La République égalitaire et laïque attaquée à travers Baby Loup

Robert Lafore, professeur de droit public à l’Université de Bordeaux, dans les actualités sociales hebdomadaires en 2013, en plein débat sur Baby Loup (3), s’inquiétait du fait qu’au nom d’un droit importé d’ailleurs on en arrive à dénier aux associations leur caractère propre, qui font vivre notre démocratie, par les médiations qu’elles permettent en raison de la diversité qu’elles représentent : « Chaque association en particulier représente potentiellement une option possible quant au bien commun et les citoyens s’y retrouvent justement pour cette raison (…) il y a une nécessaire affectio societas, autrement dit une affinité entre membres qui dynamise l’action associative. Et c’est un problème que d’imposer au nom de la non-discrimination, un salarié professant ouvertement des options contraires. » Que dire de mieux ! C’est cette affinité, non seulement entre les membres de cette association mais les usagers qui l’ont choisie pour cela, qui seraient trahis si la Cour de cassation entendait revenir, d’une façon ou d’une autre, sur ce qui a été jugé.
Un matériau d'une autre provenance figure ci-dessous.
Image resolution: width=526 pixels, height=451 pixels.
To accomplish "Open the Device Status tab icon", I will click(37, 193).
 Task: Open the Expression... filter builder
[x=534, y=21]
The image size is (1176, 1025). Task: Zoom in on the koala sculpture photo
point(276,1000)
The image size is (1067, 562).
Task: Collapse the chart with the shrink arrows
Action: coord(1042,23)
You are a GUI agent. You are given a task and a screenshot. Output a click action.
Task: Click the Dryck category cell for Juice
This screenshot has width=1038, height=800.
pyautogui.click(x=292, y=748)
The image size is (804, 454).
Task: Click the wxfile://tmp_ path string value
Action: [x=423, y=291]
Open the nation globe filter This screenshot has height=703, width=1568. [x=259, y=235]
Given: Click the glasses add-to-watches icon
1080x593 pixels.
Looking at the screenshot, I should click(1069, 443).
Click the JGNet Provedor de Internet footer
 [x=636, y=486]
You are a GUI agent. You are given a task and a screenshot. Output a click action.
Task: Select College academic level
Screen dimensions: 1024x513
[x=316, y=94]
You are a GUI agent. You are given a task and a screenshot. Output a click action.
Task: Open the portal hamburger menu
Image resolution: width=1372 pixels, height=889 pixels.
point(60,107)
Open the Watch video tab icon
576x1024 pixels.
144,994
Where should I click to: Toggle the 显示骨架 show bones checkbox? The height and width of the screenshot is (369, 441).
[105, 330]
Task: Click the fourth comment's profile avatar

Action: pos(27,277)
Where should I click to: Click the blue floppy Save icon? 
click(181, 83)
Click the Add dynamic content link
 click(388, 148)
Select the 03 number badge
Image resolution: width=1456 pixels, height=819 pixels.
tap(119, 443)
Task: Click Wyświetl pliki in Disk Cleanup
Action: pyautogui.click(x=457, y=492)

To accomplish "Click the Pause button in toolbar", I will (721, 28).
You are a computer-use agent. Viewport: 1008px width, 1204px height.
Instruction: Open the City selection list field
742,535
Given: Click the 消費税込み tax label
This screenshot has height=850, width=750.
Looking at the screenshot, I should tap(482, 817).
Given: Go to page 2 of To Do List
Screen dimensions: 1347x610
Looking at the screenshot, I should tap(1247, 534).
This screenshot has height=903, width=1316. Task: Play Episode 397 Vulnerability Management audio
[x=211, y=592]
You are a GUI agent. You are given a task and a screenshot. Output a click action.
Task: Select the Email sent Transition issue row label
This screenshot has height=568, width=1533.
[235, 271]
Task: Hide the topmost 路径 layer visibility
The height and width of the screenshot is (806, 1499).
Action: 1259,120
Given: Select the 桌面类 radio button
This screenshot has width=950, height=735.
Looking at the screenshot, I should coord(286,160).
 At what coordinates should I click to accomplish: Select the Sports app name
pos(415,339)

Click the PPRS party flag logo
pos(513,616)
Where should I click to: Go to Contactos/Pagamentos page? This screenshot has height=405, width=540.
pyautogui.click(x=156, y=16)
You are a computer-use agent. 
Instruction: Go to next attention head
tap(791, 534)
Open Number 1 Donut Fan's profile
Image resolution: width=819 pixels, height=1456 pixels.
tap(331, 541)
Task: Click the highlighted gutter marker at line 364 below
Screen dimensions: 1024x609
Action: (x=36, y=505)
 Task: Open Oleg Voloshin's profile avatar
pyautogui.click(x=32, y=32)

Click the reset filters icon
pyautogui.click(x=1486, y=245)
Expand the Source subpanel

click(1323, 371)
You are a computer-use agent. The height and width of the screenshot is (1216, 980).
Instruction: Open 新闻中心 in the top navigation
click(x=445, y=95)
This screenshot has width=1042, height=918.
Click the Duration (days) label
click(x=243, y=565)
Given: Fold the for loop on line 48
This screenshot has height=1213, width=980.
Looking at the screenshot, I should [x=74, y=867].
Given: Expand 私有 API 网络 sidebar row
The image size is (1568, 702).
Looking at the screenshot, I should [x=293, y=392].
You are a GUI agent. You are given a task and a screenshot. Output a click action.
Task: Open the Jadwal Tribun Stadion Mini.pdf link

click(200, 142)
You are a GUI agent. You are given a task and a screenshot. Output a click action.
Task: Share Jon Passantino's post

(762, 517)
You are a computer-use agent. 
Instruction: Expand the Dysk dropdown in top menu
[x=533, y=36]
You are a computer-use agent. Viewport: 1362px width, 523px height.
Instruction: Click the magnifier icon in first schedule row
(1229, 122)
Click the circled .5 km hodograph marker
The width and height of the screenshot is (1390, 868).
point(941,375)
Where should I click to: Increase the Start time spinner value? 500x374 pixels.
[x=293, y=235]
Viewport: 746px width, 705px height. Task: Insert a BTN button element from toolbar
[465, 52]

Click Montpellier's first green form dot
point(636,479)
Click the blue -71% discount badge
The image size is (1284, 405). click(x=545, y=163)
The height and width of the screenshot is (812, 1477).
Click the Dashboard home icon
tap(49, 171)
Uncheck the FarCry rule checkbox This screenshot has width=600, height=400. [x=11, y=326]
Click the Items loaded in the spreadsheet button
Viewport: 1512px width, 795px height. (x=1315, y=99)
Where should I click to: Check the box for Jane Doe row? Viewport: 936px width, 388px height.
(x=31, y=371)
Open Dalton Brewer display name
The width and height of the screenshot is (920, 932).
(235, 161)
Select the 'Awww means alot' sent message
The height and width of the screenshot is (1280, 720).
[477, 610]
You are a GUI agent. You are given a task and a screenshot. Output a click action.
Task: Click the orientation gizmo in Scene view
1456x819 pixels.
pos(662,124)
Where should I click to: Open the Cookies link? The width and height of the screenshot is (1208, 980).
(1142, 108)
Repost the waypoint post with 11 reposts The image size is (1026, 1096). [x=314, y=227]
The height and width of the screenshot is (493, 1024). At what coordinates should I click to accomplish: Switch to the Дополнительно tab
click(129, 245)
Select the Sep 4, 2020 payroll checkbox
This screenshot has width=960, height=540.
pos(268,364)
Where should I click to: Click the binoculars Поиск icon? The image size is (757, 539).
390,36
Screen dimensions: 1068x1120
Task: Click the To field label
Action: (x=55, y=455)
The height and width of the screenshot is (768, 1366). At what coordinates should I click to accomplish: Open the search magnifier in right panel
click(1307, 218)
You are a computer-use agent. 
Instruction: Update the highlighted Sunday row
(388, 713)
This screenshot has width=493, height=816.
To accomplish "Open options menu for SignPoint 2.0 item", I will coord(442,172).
Une loi dite « Baby Loup » avait été adoptée en première lecture à l’Assemblée nationale en 2015, qui prévoyait que « les structures publiques ainsi que les établissements privés chargés « d’une mission de service public », accueillant des enfants de moins de six ans, [soient] « soumis à une obligation de neutralité en matière religieuse ». Cette loi n’a jamais été à l’ordre du jour d’une lecture au Sénat… (sic !) En réalité, le principe de neutralité a été acquis de longue date dans les us et coutumes du secteur social et de la santé, comme élémentaire dans le respect dû aux usagers, dans la continuité d’une laïcisation de la société qui était devenue naturelle. Mais nous n’avions pas pu imaginer de la voir ainsi un jour attaquée par une militance religieuse importée comme celle-ci, qui cache derrière un combat de droit, la cause d’un prosélytisme qui entend porter la foi au-dessus de la loi.

On veut nous faire admettre cette volonté d’imposer à la France ce dont elle ne veut pas, en raison de l’interaction entre autorités et échelons normatifs qui seule serait censé déterminer l’autorité du droit international. Mais même là, le droit international est, dans la hiérarchie des normes juridiques, de rang inférieur à notre Constitution, dont la Déclaration des Droits de l’homme et du citoyen, qui a valeur constitutionnelle depuis 1971, fait partie. Son article 10 est à l’égard de la place du religieux dans notre société d’une clarté limpide : « Nul ne doit être inquiété pour ses opinions, même religieuses, pourvu que leur manifestation ne trouble pas l’ordre public établi par la Loi. » Notre droit est à cette image. Et encore, Art. 4. « La liberté consiste à pouvoir faire tout ce qui ne nuit pas à autrui : ainsi, l’exercice des droits naturels de chaque homme n’a de bornes que celles qui assurent aux autres Membres de la Société la jouissance de ces mêmes droits. Ces bornes ne peuvent être déterminées que par la Loi. » Et encore, Art. 3. « Le principe de toute Souveraineté réside essentiellement dans la Nation. Nul corps, nul individu ne peut exercer d’autorité qui n’en émane expressément. » impliquant qu’aucune Eglise ne se mette entre le citoyen et l’Etat, entre le citoyen et ses droits. Autant d’exigences qui garantissent la liberté de croire et de culte mais avant tout, que les droits de tous se trouvent respectés, avec une citoyenneté qui subsume croyance et sacré. Il est vrai, une situation qui fait la spécificité de cette France qui est à l’origine même des Droits de l’homme. On voit bien derrière cela, combien il s’agit en fait d’un combat entre deux modèles de société radicalement opposés, avec des conceptions bien différentes du droit.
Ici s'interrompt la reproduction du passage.